Michael scratched at the collar of his dress-shirt. It was snowing heavily outside, but the weight of his jacket paired with the rough material of his suit made his body feel unbearably hot. He was standing by an old white sedan, the one Henry let him borrow, albeit reluctantly, after Michael crashed his own truck into a fence on a late night of binge drinking. William Afton was dead. Presumed missing for nearly a month before some poor urban explorers stumbled upon the stench of his decayed flesh in an animatronics body. Michael had gotten the call from the police, feigned despair, and when they finally hung up, laughed until he was choking on his own saliva.

Michael didn't quite feel human for the next few days. Well, if he was being honest, he hadn't felt human since he was fifteen. Or even a decade before that. Hearing the cracking and crunching of his brothers skull in the jaws of Freddy; listening to his parents argue for hours into the night over Williams negligence causing their daughter to be mangled like livestock inside another creation of his; coming home from school to find the house silent and his mothers body swaying slowly from the rope tied to the ceiling; those kinds of things changed people. But now that William was gone, he felt...

He didn't know.

He should be happy, he tells himself. The monster was finally gone. William couldn't hurt anyone anymore. All the murder and violation done by his hands would come to an end. But at the same time, he finds himself longing for something that never was.

He wished his father had loved him the way he should have.

So, for some godforsaken reason, Michael turned in a job application for the graveyard shift at the local Freddy Fazbear's Pizza, trying to find some semblance of answers after he spent years of his life sitting by and waiting for them to reveal themselves. It was like William had never left. Some days, Michael half-expected to walk into his house and see William sitting on the kitchen table, grimacing at the sight of his son before looking back to a newspaper. There were days Michael jumped at the slightest sound of creaking floorboards under his feet, feeling the phantom pains of his father's hands around his neck and reaching for his belt. On those days he turned to booze, and staring down the empty beer cans across the coffee table, he thinks that maybe he isn't so different from William after all.

And so Michael, after a quick smoke break in the freezing winter, found himself in the garage that his father buried himself in for the last years of his life. William kept his belongings there. They used to be neatly organized, but after losing Evan, the office space turned into a mess of papers and concept sketches and random gadgets. No one was ever allowed in there. All of the family found that out the hard way. Michael felt the phantom presence again as he reached for a specific box jammed in between the desk and the wall. Dust fell onto his fingers and clothes as he pried it open. Inside was a VHS tapes, unlabeled and clearly well-used. He remembered the nights when his father would come into his room, a bottle of whiskey in one hand and a camcorder in the other, placing the two gently on the windowsill before sinking his teeth.

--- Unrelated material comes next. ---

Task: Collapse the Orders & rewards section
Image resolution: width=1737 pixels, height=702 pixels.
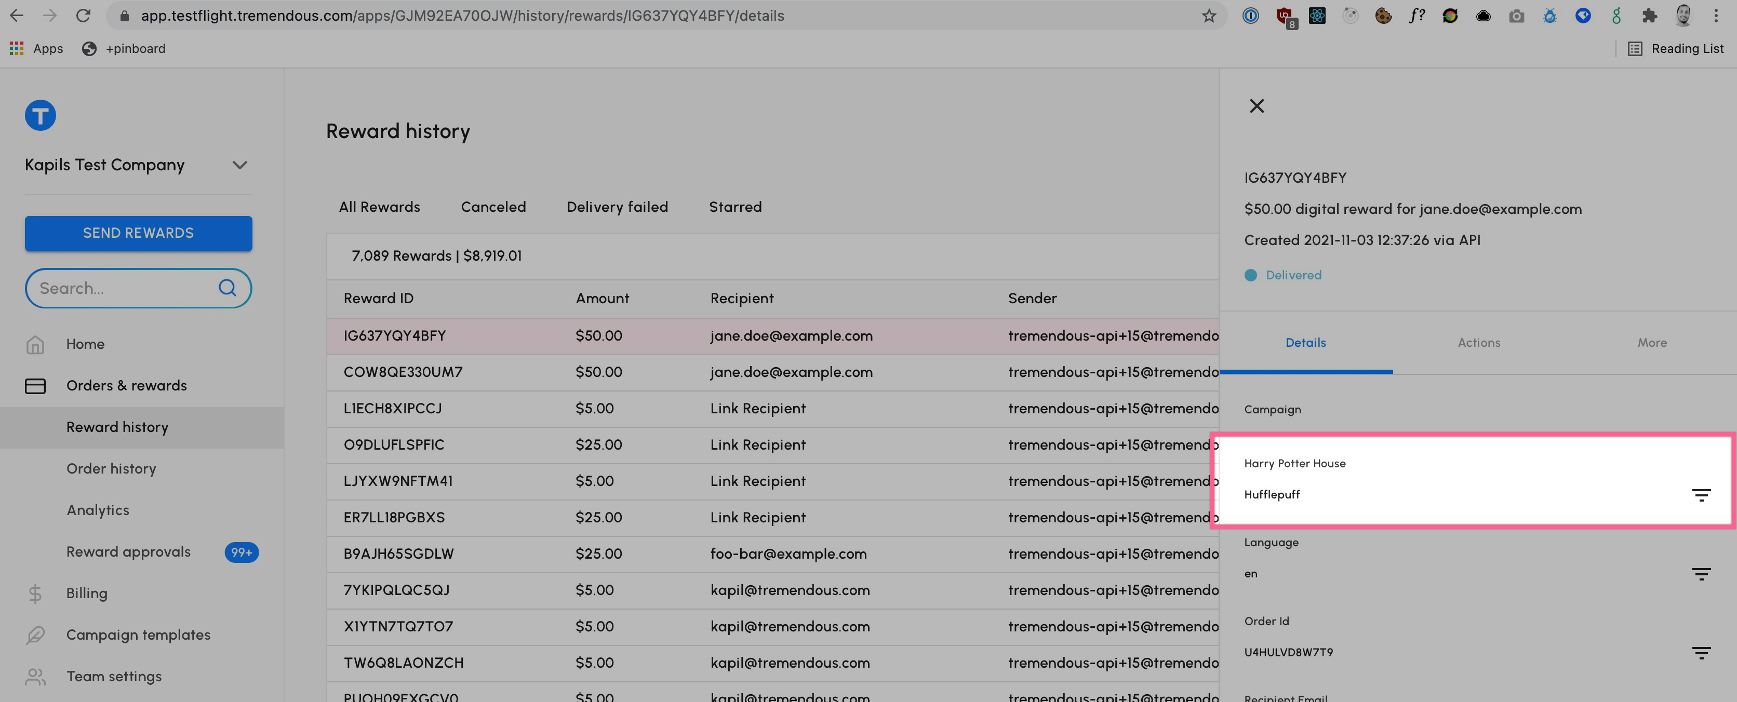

Whenever he misbehaved, William would wag the tape in front of his son's face, saying nothing, but the taunting gleam in his eyes yelling, "Keep back-talking me and I'll show this to everyone you know."

Michael stared at the tape for a long while. The cold plastic felt like a bomb about to burst, that he would somehow be exposing his shame to the entire world if he did so much as squeeze it too tightly. Or that William would come in with a fit of rage and bend him over the desk and leave him bleeding through the night. But he paused, thinking to himself that William never let anyone into the garage.

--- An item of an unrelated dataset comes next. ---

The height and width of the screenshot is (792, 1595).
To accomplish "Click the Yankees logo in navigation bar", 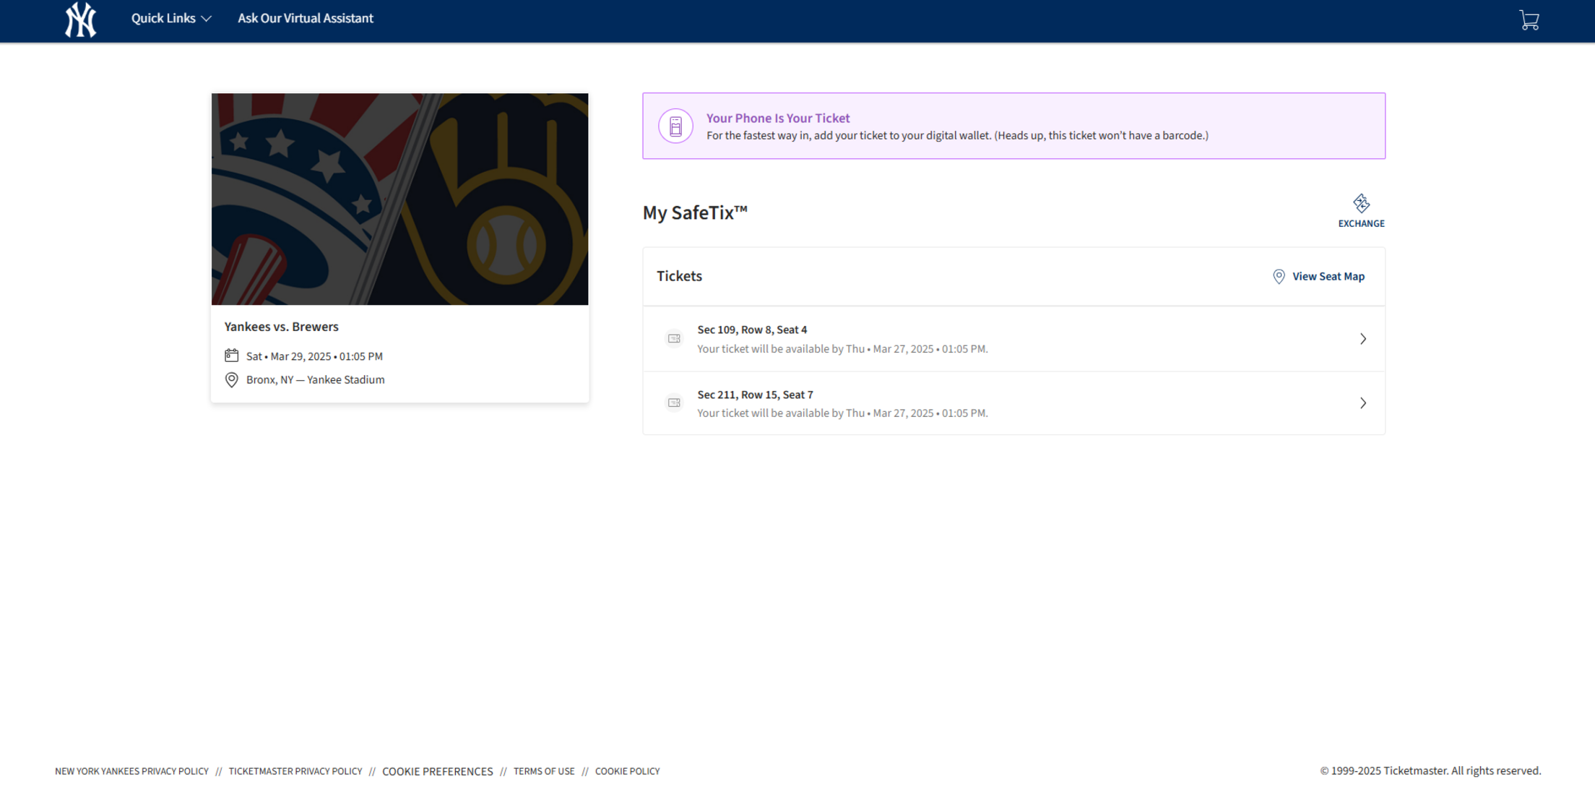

The monster was finally gone. William couldn't hurt anyone anymore. All the murder and violation done by his hands would come to an end.

Michael was there now, breaking all of the rules and swallowing his instinct to run, and no punishment would come. He rummaged through the toolbox at the far end of the damp room, taking a hammer and pounding the tape until it was in pieces. The noise of cracking plastic was deafening. There was never a sound so beautiful to him.